Under-the-hood, PySpark first partitions the data and only after bringing records with similar keys together, it applies the sorting logic from the ExternalSorter. The logic does the following:

  1. Divide the iterator to sort into multiple groups and accumulate them in memory as long as the memory usage doesn't reach the allowed threshold.
  2. After reaching the threshold, sort each group in memory with classical Python's .sort() method and serialize the result into a temporary sort file.
        def sorted(self, iterator, key=None, reverse=False):
    # ...
                if used_memory > limit:
                    # sort them inplace will save memory
                    current_chunk.sort(key=key, reverse=reverse)
                    path = self._get_path(len(chunks))

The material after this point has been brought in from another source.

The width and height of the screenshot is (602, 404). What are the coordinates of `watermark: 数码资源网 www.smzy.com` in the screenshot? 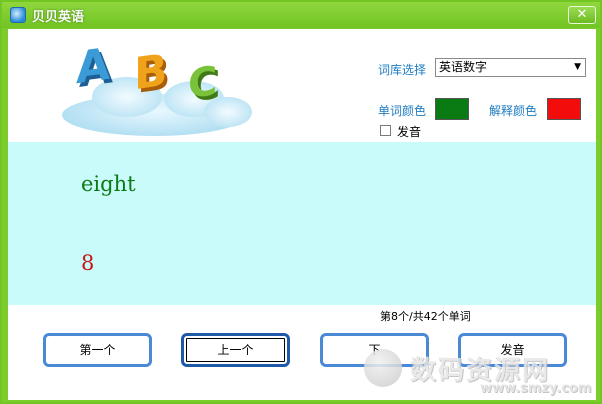 It's located at (476, 372).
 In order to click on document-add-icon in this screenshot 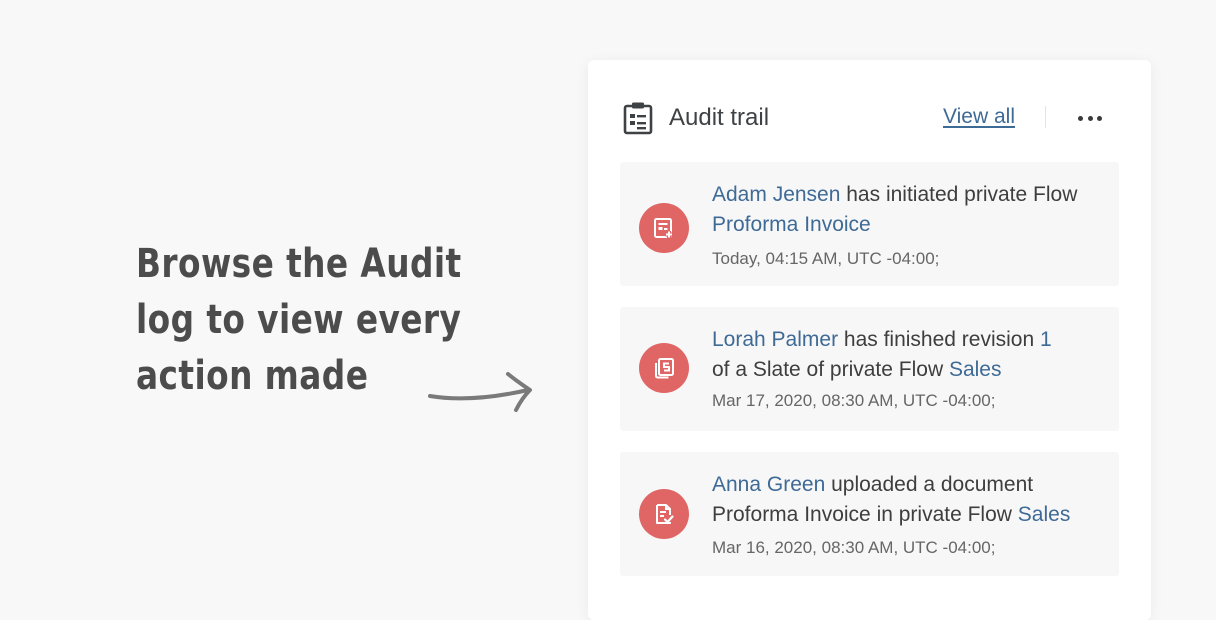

                    with open(path, "wb") as f:
                        self.serializer.dump_stream(current_chunk, f)
    
                    def load(f):
                        for v in self.serializer.load_stream(f):
                            yield v
                        # close the file explicit once we consume all the items
                        # to avoid ResourceWarning in Python3
                        f.close()
    
                    chunks.append(load(open(path, "rb")))
                    current_chunk = []
    
    This part also adds the sorted data into chunks array as an open stream. It returns each entry lazily, with a generator (I've already blogged about the generators in PySpark).
  3. Use the heap queue (priority queue) to merge the spilled files, hence, to return the chunks in order. This step calls the heapq.merge(*chunks, key=key, reverse=reverse) generator function and as before with the yield, doesn't materialize the whole data in-memory. Instead, it reads one record at a time from each chunk stream and returns the smallest/biggest one to PySpark. It works because the chunks are already sorted so there is no need to compare more than one chunk item each time.

This article brings another topic to the table. PySpark shuffle relies on the memory used by the PySpark worker and I haven't covered that division yet!